Holders of issued U.S. patents with claims directed to isolated or recombinant genes will also need to carefully monitor Myriad and consider seeking reissue of those patents if a ruling adverse to the patentability of such genes is ultimately handed down by the CAFC or the Supreme Court. Reissue provides for correction of patents that are wholly or partly inoperative or invalid when the patentee claims more or less than he or she had a right to claim in the patent under 35 USC §251. Since reissue entails the surrender of the original patent and subsequent examination of the reissue application in the same manner as a non-provisional application, the pros and cons of seeking reissue must be carefully weighed for each case. Furthermore, reissue applicants are only entitled to seek amendments that would broaden claim scope within two years of the grant of the original patent. After two years from grant, reissue applicants can only seek amendments that would maintain or limit claim scope. Turning to a scenario where a patent has claimed “an isolated nucleic acid sequence” and an adverse ruling is ultimately handed down by the appellate courts in Myriad, any amendment that strikes the term “isolated” would likely be viewed as a broadening amendment and thus prohibited after two years from grant of the original patent. Nonetheless, amendments where the term “isolated” is retained but other limitations that further distinguish the claimed nucleic acid from its form as found in nature are added would not likely be viewed as “broadening” the claims and should be permitted.  

Although the ultimate outcome of Myriad may not be decided for some time, those seeking or holding patents directed to isolated or manipulated genes do have a number of viable options for protecting their intellectual property. To paraphrase Samuel L. Clemens’ retort to those who prematurely reported his demise, blanket statements that “gene patents are dead” are an exaggeration. Nonetheless, the potential impact of any decision adverse to the patenting of such genes merits close observation and prudent precautionary actions.
● ● ● ● ●
- Directions
Write out the passage on gene patents and reissue word for word, from "Although the ultimate" to "prudent precautionary actions.".
● ● ● ● ●
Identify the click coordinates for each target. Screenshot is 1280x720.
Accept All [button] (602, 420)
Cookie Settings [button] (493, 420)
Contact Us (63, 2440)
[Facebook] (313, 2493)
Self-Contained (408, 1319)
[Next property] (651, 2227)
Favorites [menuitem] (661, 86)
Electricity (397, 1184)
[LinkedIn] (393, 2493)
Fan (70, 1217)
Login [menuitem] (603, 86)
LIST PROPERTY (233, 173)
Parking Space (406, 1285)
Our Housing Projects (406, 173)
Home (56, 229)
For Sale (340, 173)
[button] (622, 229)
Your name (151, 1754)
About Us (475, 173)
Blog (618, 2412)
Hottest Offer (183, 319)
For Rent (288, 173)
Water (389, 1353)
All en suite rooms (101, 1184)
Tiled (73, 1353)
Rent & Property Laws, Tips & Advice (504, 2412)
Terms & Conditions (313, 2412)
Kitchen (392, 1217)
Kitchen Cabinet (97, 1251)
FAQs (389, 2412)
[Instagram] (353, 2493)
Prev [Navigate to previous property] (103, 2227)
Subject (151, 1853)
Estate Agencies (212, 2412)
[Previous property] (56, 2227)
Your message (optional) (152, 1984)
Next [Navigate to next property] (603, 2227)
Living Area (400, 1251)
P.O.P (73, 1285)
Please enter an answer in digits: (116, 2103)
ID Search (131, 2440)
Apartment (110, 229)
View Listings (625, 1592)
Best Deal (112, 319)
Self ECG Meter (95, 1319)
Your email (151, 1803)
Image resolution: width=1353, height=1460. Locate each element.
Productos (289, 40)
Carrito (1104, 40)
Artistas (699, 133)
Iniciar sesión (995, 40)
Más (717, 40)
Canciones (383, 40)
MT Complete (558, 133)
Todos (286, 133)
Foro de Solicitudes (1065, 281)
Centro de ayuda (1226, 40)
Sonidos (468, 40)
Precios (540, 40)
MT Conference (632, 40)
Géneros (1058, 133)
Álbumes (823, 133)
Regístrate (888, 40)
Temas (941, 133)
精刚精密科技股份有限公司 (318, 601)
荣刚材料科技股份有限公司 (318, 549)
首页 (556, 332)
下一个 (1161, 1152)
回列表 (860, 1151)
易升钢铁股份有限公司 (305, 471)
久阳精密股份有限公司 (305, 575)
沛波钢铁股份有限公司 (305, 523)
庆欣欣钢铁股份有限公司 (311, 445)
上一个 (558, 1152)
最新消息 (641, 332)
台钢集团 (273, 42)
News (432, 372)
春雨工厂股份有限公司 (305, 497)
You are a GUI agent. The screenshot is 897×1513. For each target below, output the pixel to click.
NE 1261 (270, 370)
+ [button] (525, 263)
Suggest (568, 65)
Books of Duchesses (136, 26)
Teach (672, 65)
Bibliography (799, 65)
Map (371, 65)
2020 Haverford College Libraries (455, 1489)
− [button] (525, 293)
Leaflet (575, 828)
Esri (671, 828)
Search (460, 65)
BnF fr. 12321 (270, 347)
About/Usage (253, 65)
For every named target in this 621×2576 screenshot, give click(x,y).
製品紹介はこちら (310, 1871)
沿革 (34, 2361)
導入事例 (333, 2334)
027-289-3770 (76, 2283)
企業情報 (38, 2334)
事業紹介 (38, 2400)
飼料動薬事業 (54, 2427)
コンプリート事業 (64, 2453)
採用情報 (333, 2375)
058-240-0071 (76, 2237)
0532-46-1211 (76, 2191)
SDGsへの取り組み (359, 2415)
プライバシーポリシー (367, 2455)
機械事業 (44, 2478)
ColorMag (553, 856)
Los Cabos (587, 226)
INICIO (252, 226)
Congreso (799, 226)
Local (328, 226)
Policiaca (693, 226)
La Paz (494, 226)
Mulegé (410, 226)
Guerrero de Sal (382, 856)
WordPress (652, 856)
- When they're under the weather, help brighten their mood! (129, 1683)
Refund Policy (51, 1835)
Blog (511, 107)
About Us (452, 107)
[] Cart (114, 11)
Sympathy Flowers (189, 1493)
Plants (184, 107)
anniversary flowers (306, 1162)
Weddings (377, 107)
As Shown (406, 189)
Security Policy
● ● ● ● ●
- Problem solution
Although the ultimate outcome of Myriad may not be decided for some time, those seeking or holding patents directed to isolated or manipulated genes do have a number of viable options for protecting their intellectual property. To paraphrase Samuel L. Clemens’ retort to those who prematurely reported his demise, blanket statements that “gene patents are dead” are an exaggeration. Nonetheless, the potential impact of any decision adverse to the patenting of such genes merits close observation and prudent precautionary actions.